Seattle's recreational cannabis stores don't often have much in the way of ambience. At worst, they feel like a sterile strip-mall dental office or a dimly lit Walmart.

But Maryam Mirnateghi wants to change that. Her new store, Canna West Seattle, set to open in October, is housed in a 1920s Craftsman-style house on California Avenue Southwest and will be worlds away from those impersonal pot shops.

"It's going to be clean and classy, but it's not going to be pretentious," Mirnateghi says. "It's going to be really cozy and very different from the other stores we have in the city."

She hired an architect and a designer, she says, "to help keep the charm of the house. It has some amazing old woodwork inside."

More importantly, Mirnateghi wants Canna West Seattle to be a resource for social education about cannabis. Her aim is to help Seattleites become more informed about the plant's myriad uses and to dispel myths about its effects still lingering from the anti-marijuana age of Reefer Madness. When the store opens, she hopes neighbors will treat swinging by Canna West Seattle with the same normalcy as grabbing a latte from C&P Coffee Company, which sits just around the corner.

Mirnateghi, who previously had another pot business, has spent the past five years navigating the complex world of Washington State retail cannabis licensing. Last December, she closed down Fusion, the medical cannabis dispensary she opened in 2011. There, Mirnateghi says, she had a dedicated clientele, some of whom were distraught when they got word of Fusion’s demise.

"It was super sad. We had a ton of regulars," she says. "When someone comes in to chat with us for a half an hour or even five minutes once a week, we have a relationship with them."

The building that housed the dispensary, which was just blocks away from the western shore of Lake Union, was scheduled to be torn down. In addition to closing, Mirna­teghi, along with other medical dispensary owners, nearly lost their retail store licenses from the Washington State Liquor and Cannabis Board. The agency had limited the number of permits available for businesses transitioning from being medical dispensaries to recreational shops, as mandated by state law.

Thankfully, Mirnateghi was able to keep one of her three retail licenses. Although she knew reopening in another spot in downtown Seattle would be more profitable, she made the risky decision to open a store in the Junction, a neighborhood in the heart of West Seattle.
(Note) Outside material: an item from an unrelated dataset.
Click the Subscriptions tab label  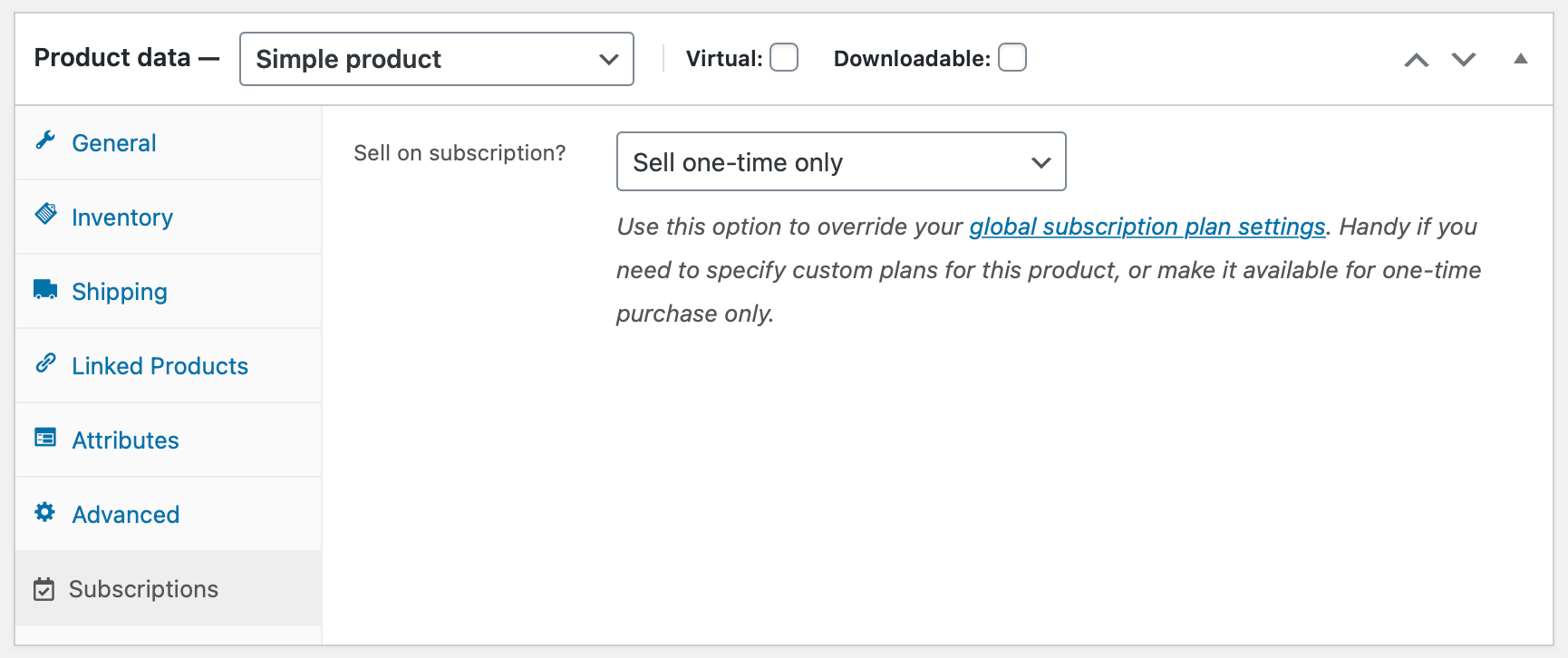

"For selfish reasons, I wanted to be the one to open a store there just because I feel like I could make one that fit the community very well," says Mirnateghi, who has lived in the Lincoln Park neighborhood for the last 12 years.

Finding home

Mirnateghi, who is the child of Iranian immigrants, worked as a corporate real-estate consultant before she was a cannabis entrepreneur. Although she smoked recreationally, Mirnateghi says she didn't become familiar with medical cannabis until her fiancé's grandmother was battling ovarian cancer, and the only medicine that seemed to help her manage the side effects of chemotherapy was a cannabis tincture.

When she and her fiancé tried to find stores that supplied the tincture, they found budtenders weren't always knowledgeable about the medical uses for their products.

"You'd go into one store and the guy would be like, 'I don't know. They all get you high,'" Mirnateghi says.

Although Mirnateghi and her fiancé eventually found a store in which a worker was able to explain the uses for the different products that were available, she says she was startled that some medical shop workers had little knowledge of what they were selling.

"Had it not been for a medical purpose for Grandma, I probably would've never seen the gap in the industry," she says. "There was a lot of room for improvement, but a lot of demand as well."

In the end, she says, she knew she could help make the industry better. To start, she served on the board of the Coalition for Cannabis Standards and Ethics, which works closely with policy-makers, and later opened Fusion.

She is an unabashed West Seattle fangirl and wanted to stay in the neighborhood. Two other newly licensed stores, Northwest Patient Resource Center and Origins plan to open up further south in Roxhill and White Center, respectively. In addition to the weed store, she is planning to open a glass store, which will sell pipes and other paraphernalia, across the street.

A community resource

For Mirnateghi, Canna West Seattle is an opportunity to bring something new to her community and connect with her neighbors.

"It's about access," she says. "There's a lot of people in West Seattle, based on the phone calls I'm getting, who want us to open as soon as possible."

While "mainland" Seattleites treat West Seattle as though it's another country, Mirnateghi says that, between Alki Beach–goers and foodies wanting to catch up with their friends, she's confident people will swing by Canna West Seattle during their trip.

Mirnateghi is working on getting two other cannabis retail licenses and plans to open up other recreational shops throughout the city.

But, she says, Canna West Seattle is still going to be home.

"I'm being so protective of it," she says. "I want to make a pot shop that the neighborhood is going to embrace and love."